For federal agencies and contractors, virtualization has made testing for a more secure, uniform desktop and notebook configuration as easy as downloading a single file. Virtual centrally controlled desktop applications could bolster federal computer security efforts in the future.
In the last two years, the National Institute for Standards and Technology (NIST), along with the Department of Defense, has developed and deployed the Federal Desktop Core Configuration (FDCC). The initiative aims to make federal Windows XP, Vista and Internet Explorer 7 computers less vulnerable to compromise and easier to manage.
While that massive effort was getting under way, the concept of virtualization of desktop computers and servers was sweeping through the IT world at large, reducing support costs by centralizing and standardizing capabilities across organizations. It’s not surprising that virtualization has played an important role in FDCC testing by reducing costs and complexity. There’s more promise ahead for the two, according to some experts.
To support FDCC, NIST provides Microsoft Virtual PC hard disks that agencies can use to more quickly and easily test and migrate to new software and network technologies, as well as streamline their deployment. Downloadable baseline files dramatically reduce costs by providing a central reference for testing and measuring progress so other organizations don’t have to create and maintain their own baseline, says Tim Grance, program manager for the cyber and network security program in NIST’s Information Technology Laboratory.

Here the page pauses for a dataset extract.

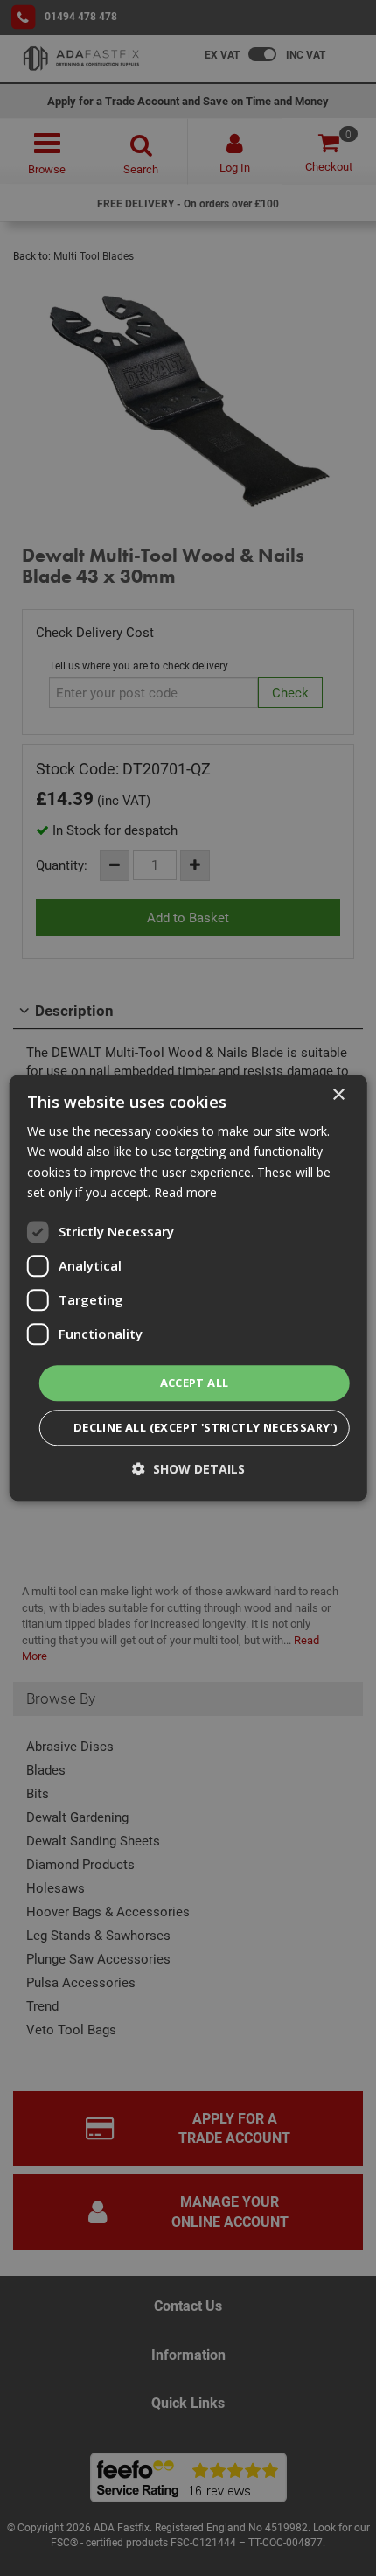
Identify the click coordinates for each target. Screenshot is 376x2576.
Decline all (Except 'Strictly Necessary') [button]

Exactly how much savings is difficult to determine, but Grance says it’s substantial. The labor required for a single software implementation at an agency consumes time and resources. With a common, uniform starting point for that testing, the resulting costs and labor can be streamlined.
Martha Young, principal and CEO at Nova Amber consultancy and co-author of The Case for Virtual Business Processes, says desktop virtualization puts the minutia of IT management in one place, rather than spreading it out to individuals. That saves substantial time and resources. In the case of huge networks, savings can compound exponentially. “Patches and fixes are done at the macro level, not on the micro level, for instance,” she says.
5 million: Estimated number of desktop and notebook computers FDCC covers
It’s this kind of efficiency that might infuse the FDCC effort in the future, Young adds.
The Army Golden Masters desktop virtualization program offers a glimpse of how the technology can provide a flexible yet secure platform across disparate operating systems. AGM employs virtualization to design baseline configurations for specific OSes and associated core application libraries to support desired functionality while maintaining system security and stability, according to Shirley J. Dixon, program manager for the Army Golden Master Program, NETCOM/9th SC(A).
“This defined baseline is highly dependent upon the network architecture that supports an AGM baseline OS,” she says. “For example, a specific function or operation may be dependent upon the configuration of the local Active Directory service, Exchange e-mail service, or a web server hosting an application.”
Today, the greatest challenge facing AGM is the disparate nature of the existing Army infrastructure, Dixon says. “These differences may include, but are not limited to, variations in server and desktop configurations, application interactions and dependencies, network architectures, or network management utilities and processes.”
The virtual machines NIST uses in FDCC provide efficiencies. Although as large as 3 to 4 gigabytes, the NIST file instantly provides an FDCC-compliant machine that agencies can test against when evaluating test third-party software to ensure compliance, says Grance. “You don’t have to come up with a clean system, patches, download settings, or apply those settings,” he says. The virtual hard disk decreases workloads and provides the optimal environment for performing interoperability tests, he adds.
“We have set up a virtual test bed that includes 20 versions of antivirus software,” says Murugiah Souppaya, a computer scientist in NIST’s Information Technology Laboratory. “We can scan an infested system with 20 versions of anti-malware without setting up 25 physical individual systems.”
Virtualization capabilities in FDCC could, and should, expand, says John Gilligan, president of The Gilligan Group and former CIO for the Air Force. Gilligan is a driving force behind FDCC. Both have similar aims — device and software control residing at remote locations with centrally managed functions, he says.
Desktop virtualization does hold promise for FDCC, according to Dixon. “Desktop virtualization could allow a critical application or system that is not FDCC-compliant to operate within a secured 'sandbox' on the FDCC-compliant operating system,” she says. “This would provide a transition path for the application or system to continue to operate without requiring a security relaxation to the overall physical host OS security.”
Ultimately, says Young, “IT has become so complex you’ll never get to a ‘cookie cutter’ approach, but a common baseline is needed.”